Task item
Quote, exactly, the line holding "You are a GUI" and all lines after it to the end of the records below. Exclude pictures.

§ §

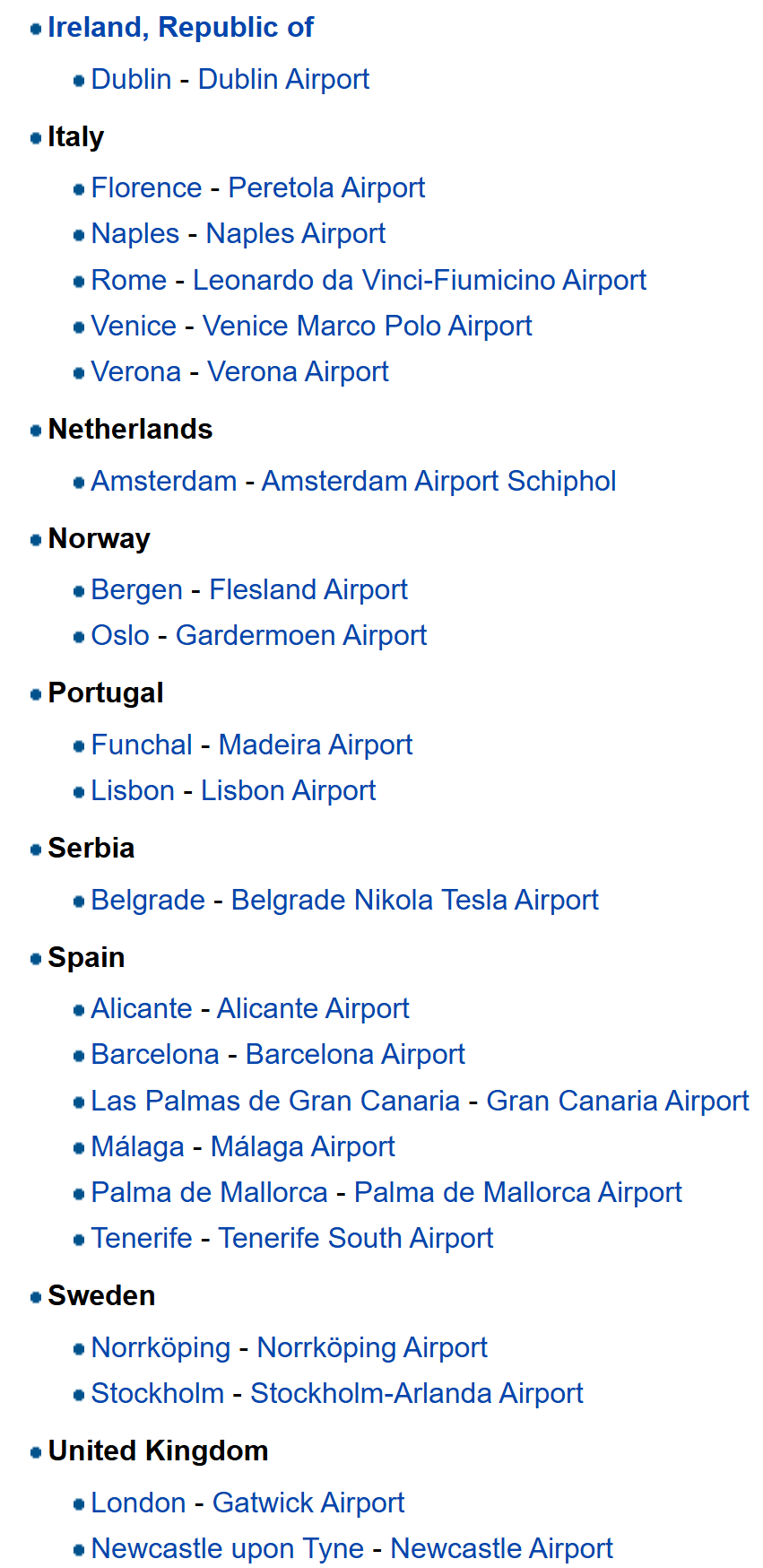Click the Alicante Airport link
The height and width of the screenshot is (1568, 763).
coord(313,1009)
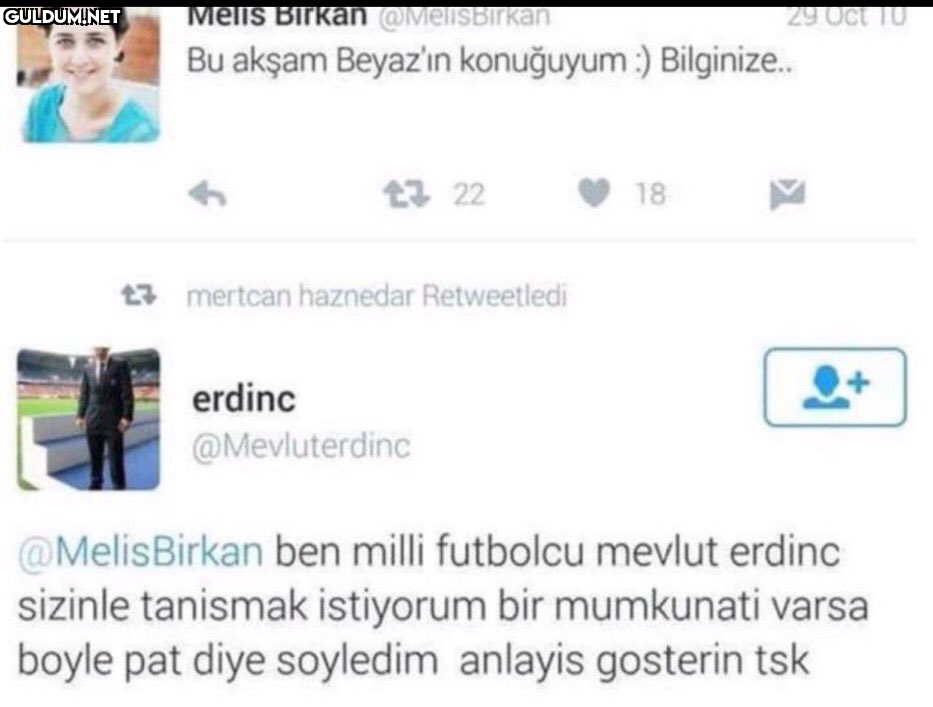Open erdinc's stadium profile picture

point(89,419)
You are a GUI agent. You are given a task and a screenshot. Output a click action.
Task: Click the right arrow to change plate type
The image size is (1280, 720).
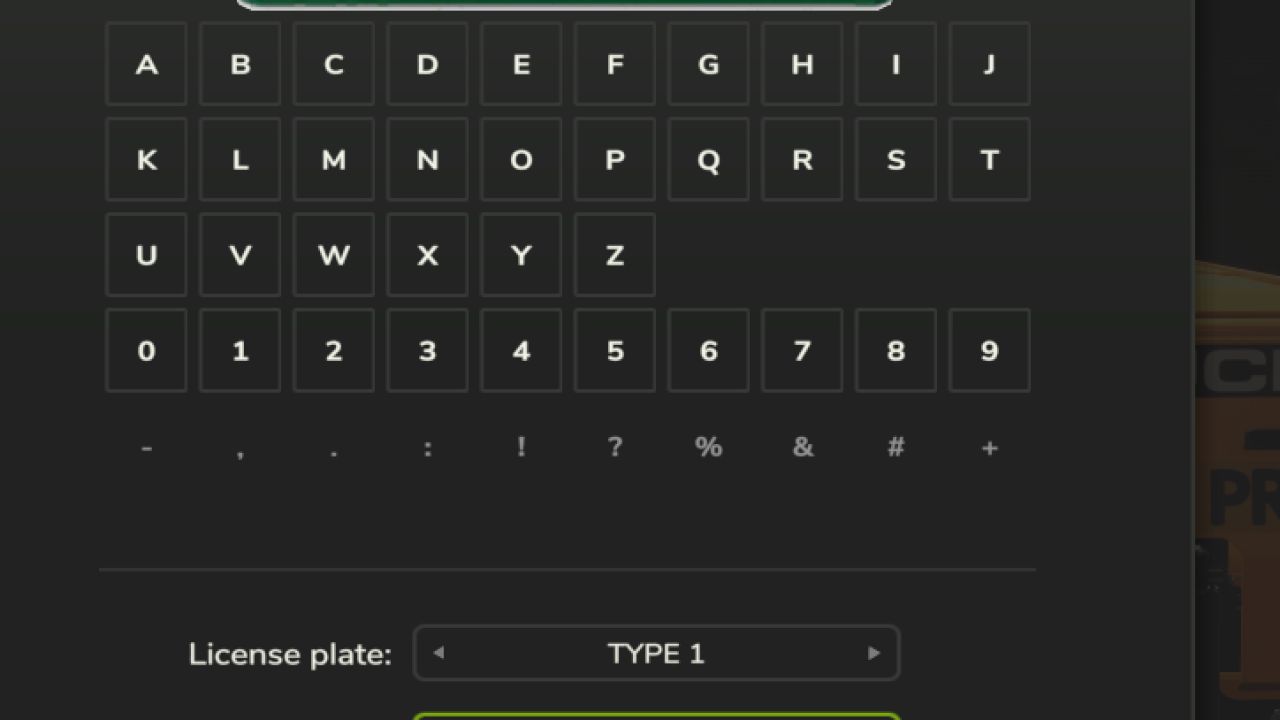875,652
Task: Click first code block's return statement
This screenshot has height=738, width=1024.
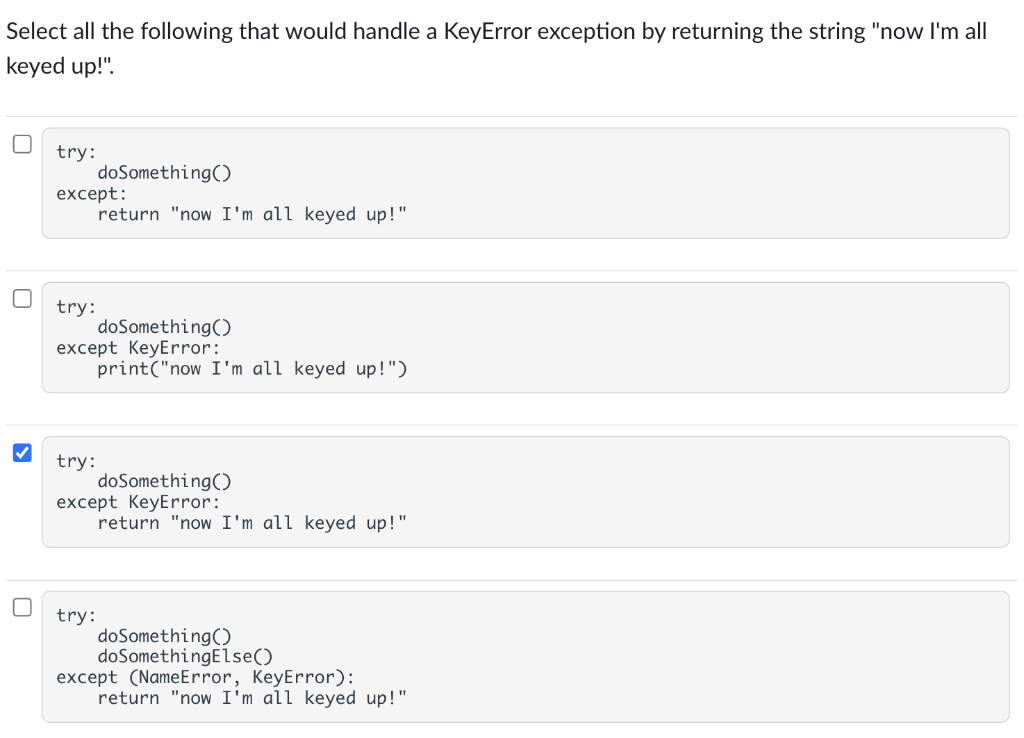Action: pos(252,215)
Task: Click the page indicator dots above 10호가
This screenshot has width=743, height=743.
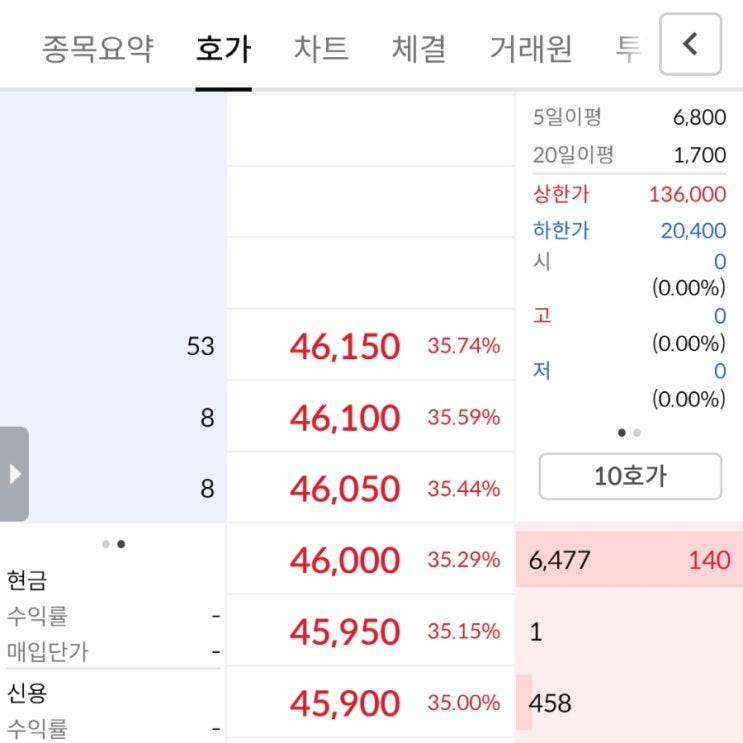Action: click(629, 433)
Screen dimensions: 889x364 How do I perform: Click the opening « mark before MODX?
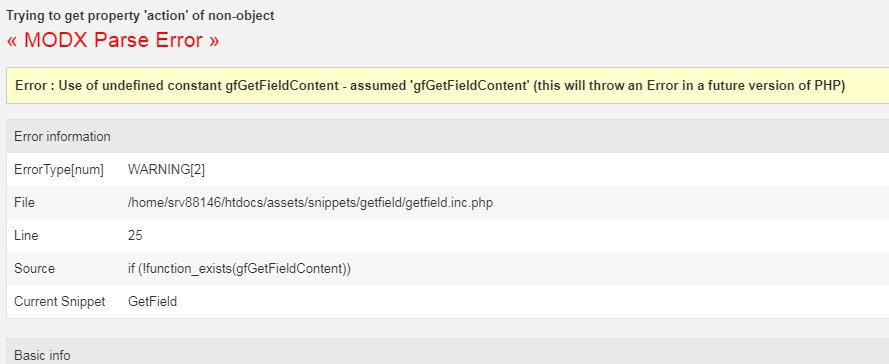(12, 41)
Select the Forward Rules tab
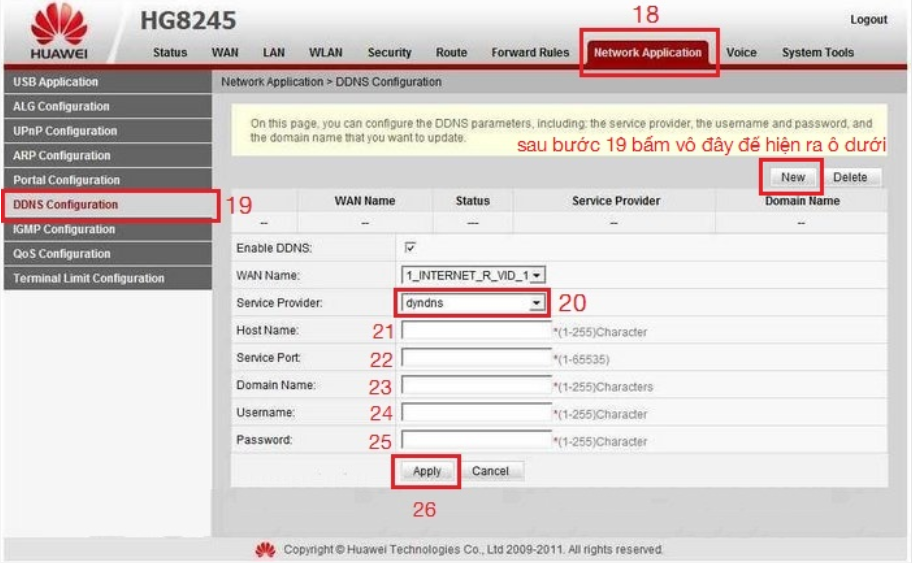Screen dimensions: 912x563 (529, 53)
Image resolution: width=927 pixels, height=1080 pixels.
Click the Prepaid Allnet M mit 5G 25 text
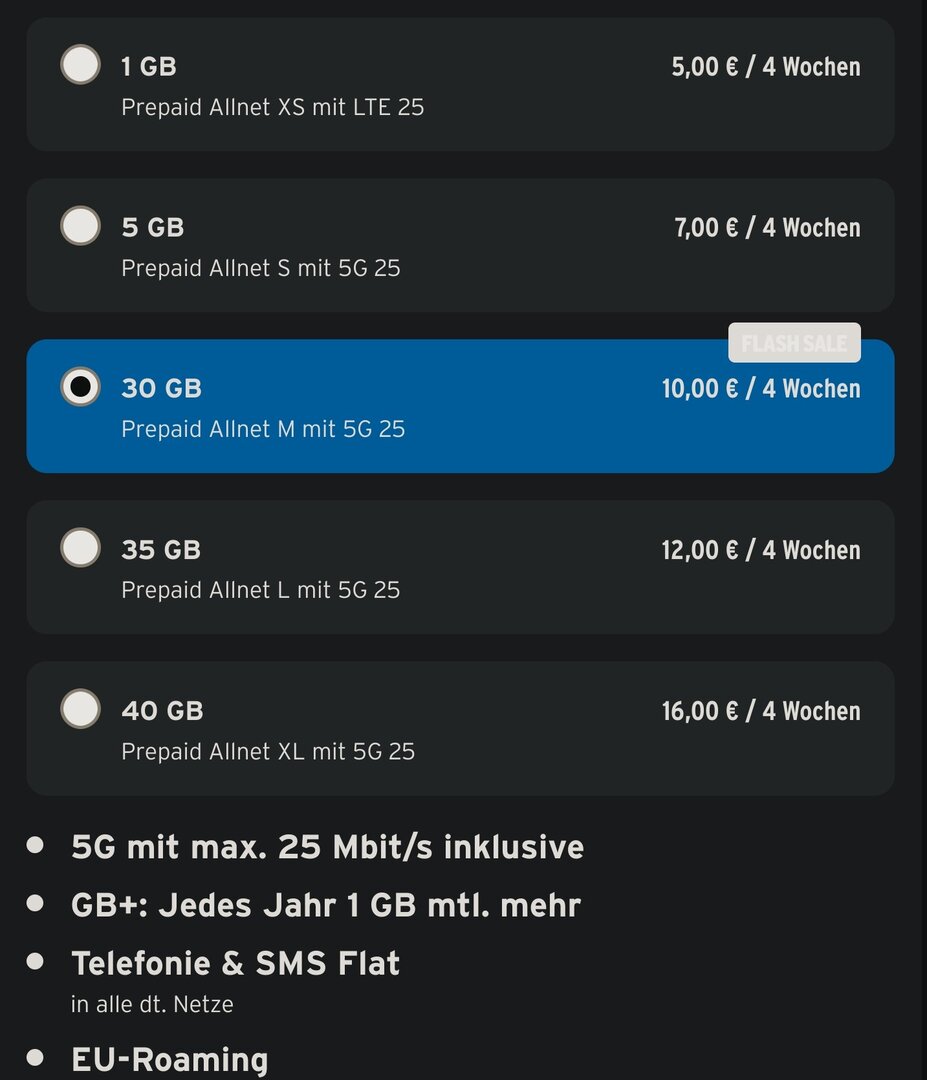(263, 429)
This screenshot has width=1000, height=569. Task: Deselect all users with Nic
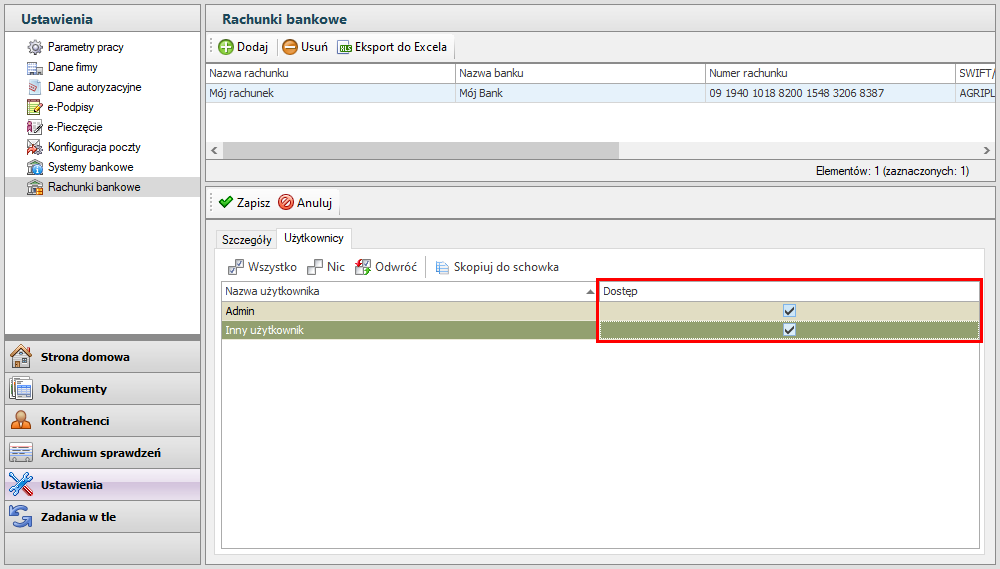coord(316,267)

§ §

Written answer
You are a GUI agent. You are given a task and a screenshot. Output a click action.
Task: Click the right arrow to change plate type
The image size is (1280, 720).
875,652
Task: Click first code block's return statement
This screenshot has height=738, width=1024.
Action: pos(252,215)
Task: Click the page indicator dots above 10호가
This screenshot has width=743, height=743.
Action: click(629, 433)
Screen dimensions: 889x364 How do I perform: Click the opening « mark before MODX?
(12, 41)
Select the Forward Rules tab
Screen dimensions: 912x563 (529, 53)
Image resolution: width=927 pixels, height=1080 pixels.
Click the Prepaid Allnet M mit 5G 25 text
(263, 429)
This screenshot has width=1000, height=569. Task: Deselect all users with Nic
coord(316,267)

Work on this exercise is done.